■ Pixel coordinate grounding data
------------------------------

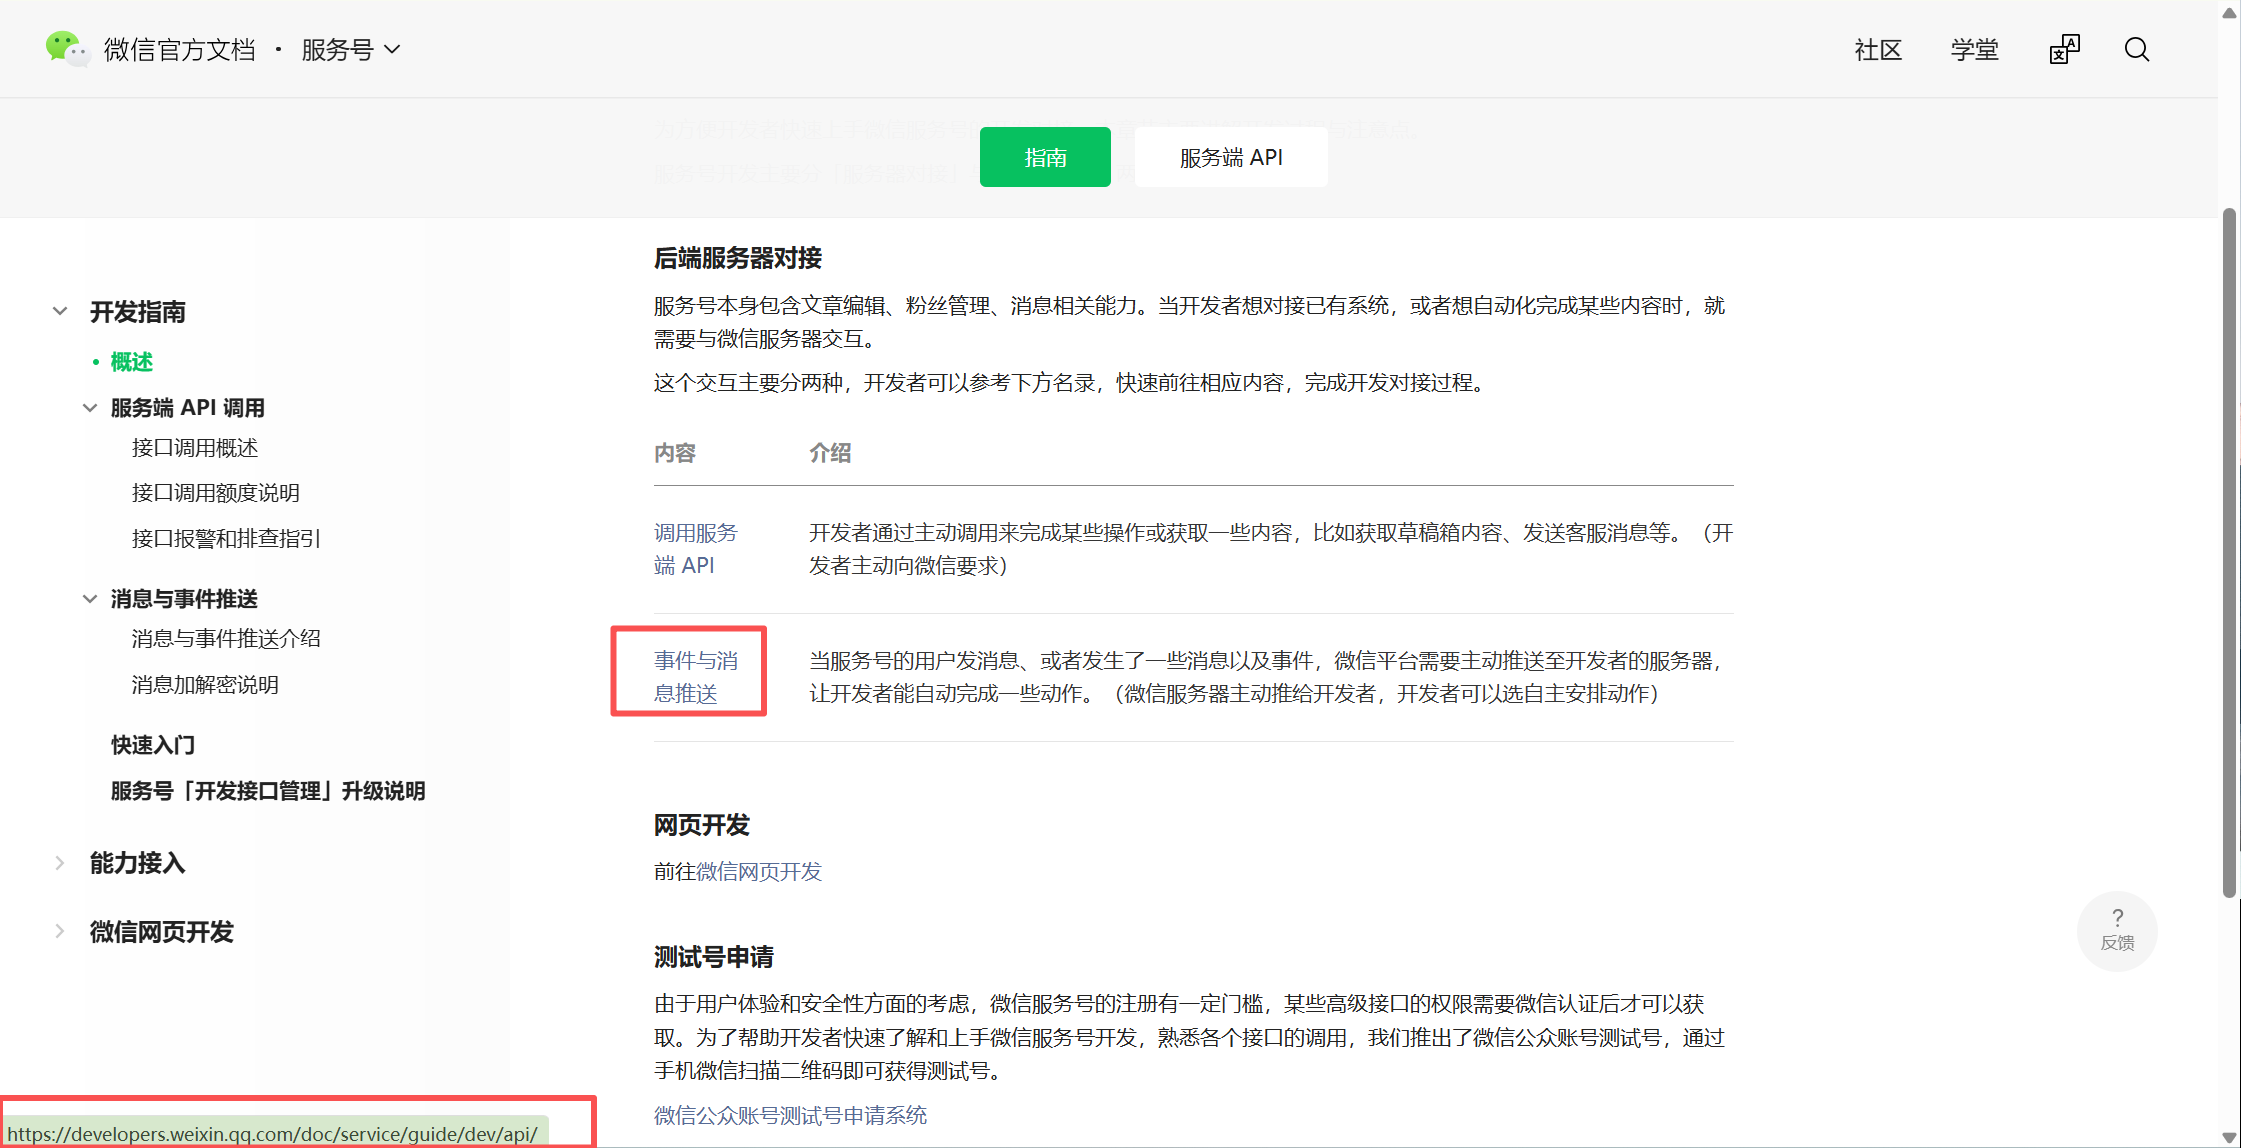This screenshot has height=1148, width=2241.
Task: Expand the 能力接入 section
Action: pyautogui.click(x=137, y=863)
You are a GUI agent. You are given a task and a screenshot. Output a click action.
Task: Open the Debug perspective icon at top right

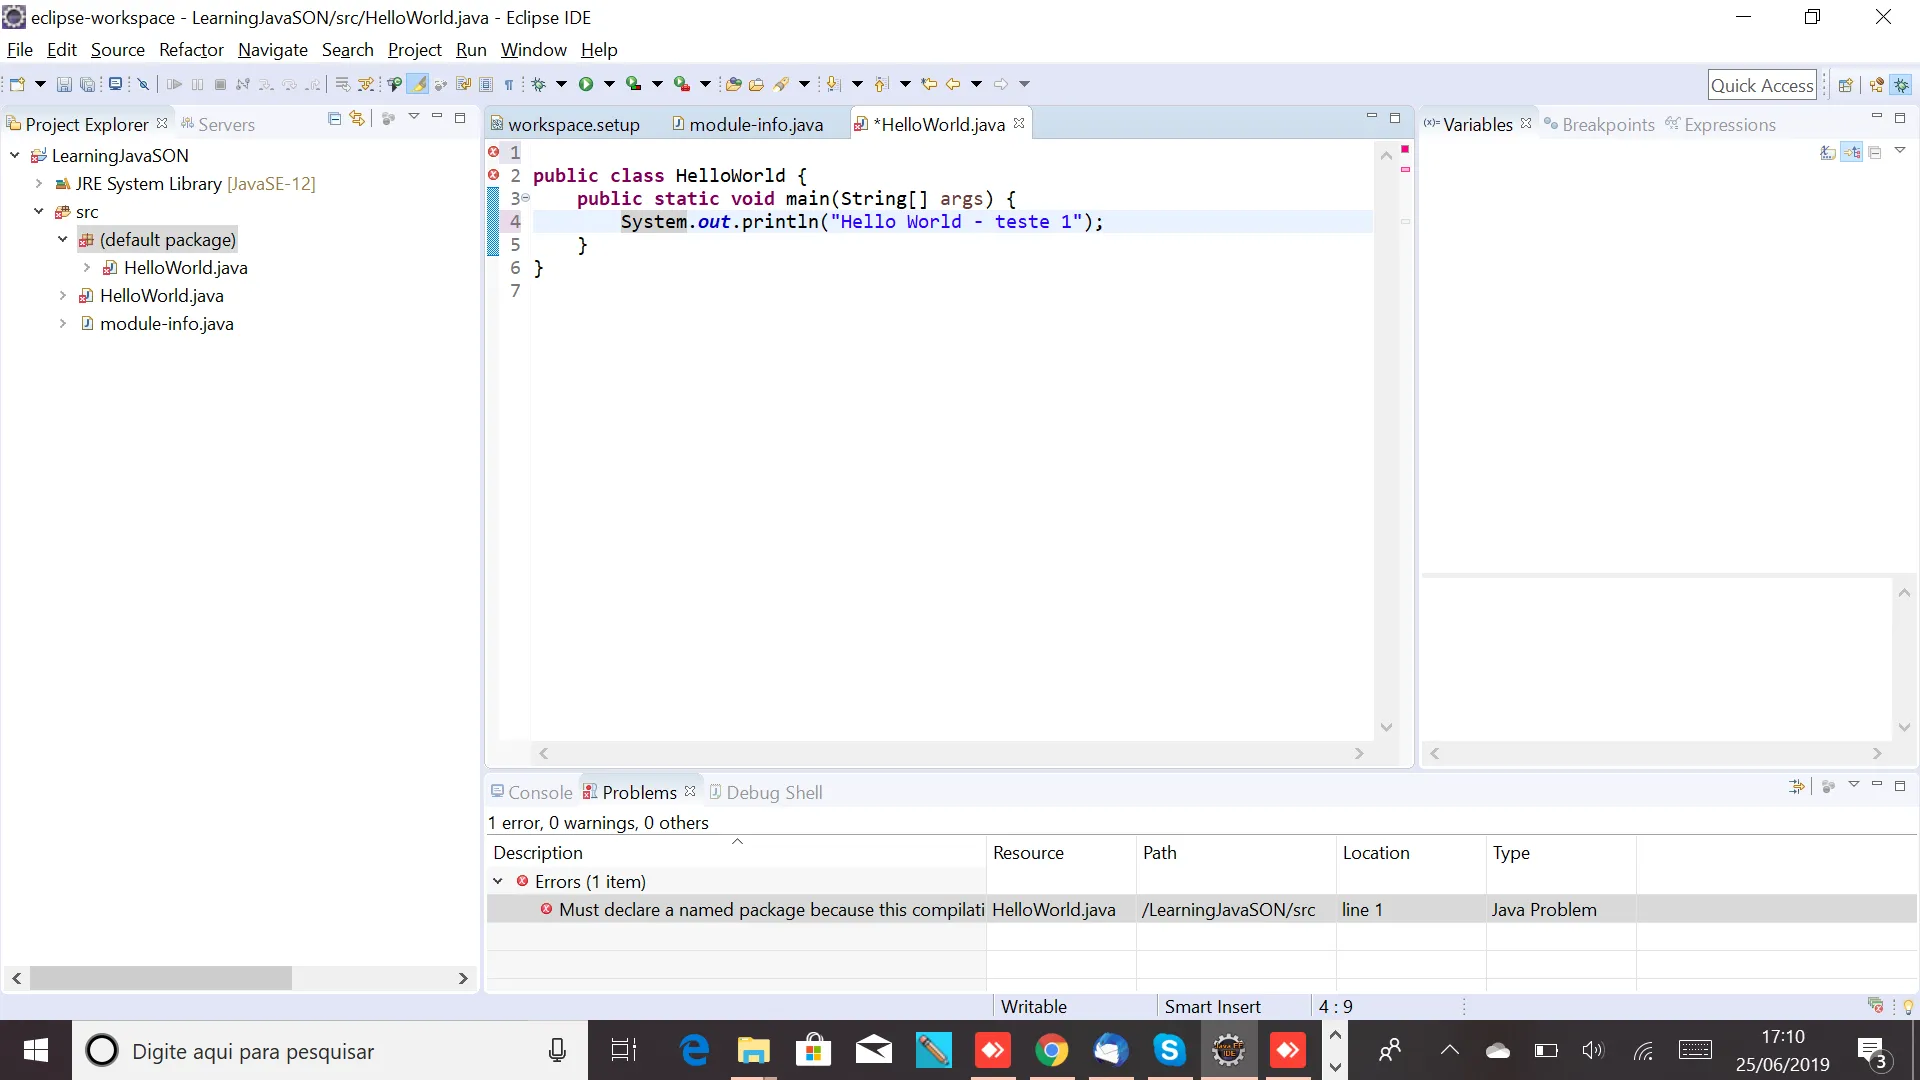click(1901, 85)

------------------------------

Every line from the one containing "You are a GUI" through the end of the entries above, both included, should be extracted exactly, with pictures left out.

■ Solution for this exercise
You are a GUI agent. You are given a task and a screenshot. Output a click action.
Task: Open the Debug perspective icon at top right

click(1901, 85)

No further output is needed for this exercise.